About the NVIDIA H200 141GB
The NVIDIA H200 is the memory-expanded successor to the H100, released in late 2024. Same compute as H100 but with 141 GB of faster HBM3e memory (vs H100's 80GB HBM3). The extra memory is the killer feature — Llama 3 70B inference fits in a single H200 without sharding, dramatically simplifying serving infrastructure.
Specs
Memory
141 GB HBM3e
Bandwidth
4.8 TB/s
Tensor cores
528 (4th gen)
FP16 (peak)
1,979 TFLOPS
Architecture
Hopper
Released
Q4 2024
What's it good for?
- Single-GPU inference for 70B+ models — fits Llama 3 70B without tensor parallelism.

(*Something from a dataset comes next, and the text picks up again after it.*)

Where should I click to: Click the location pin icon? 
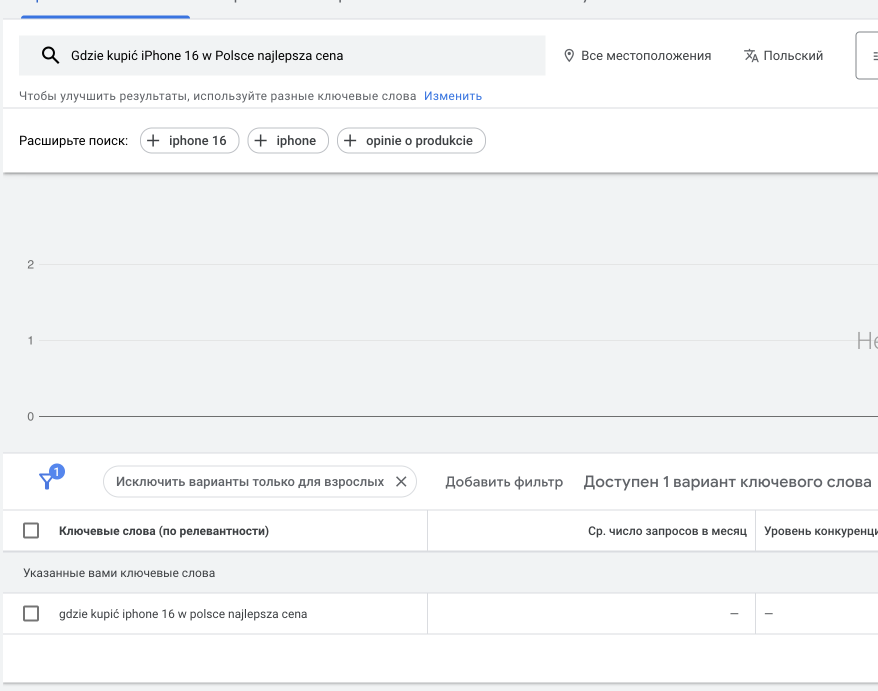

- Long-context inference — large KV cache fits in HBM3e memory.
- Mixture-of-Experts training — MoE models with large expert routing benefit from H200's bandwidth.
- Memory-bound workloads — anything that hit OOM on H100 is the H200's sweet spot.
When to use H200 vs alternatives
- H200 vs H100: H200 has 76% more memory and 60% more bandwidth. Same compute. Worth the ~20% price premium if your model is memory-bound.
- H200 vs B200: B200 is the next-gen Blackwell card with 2.5× compute and 192GB. H200 is cheaper and adequate for most workloads; B200 is overkill unless you're training frontier models.
- H200 vs 2× H100: 2× H100 has 160GB total but requires NVLink for fast tensor parallelism. Single H200 is simpler and often cheaper.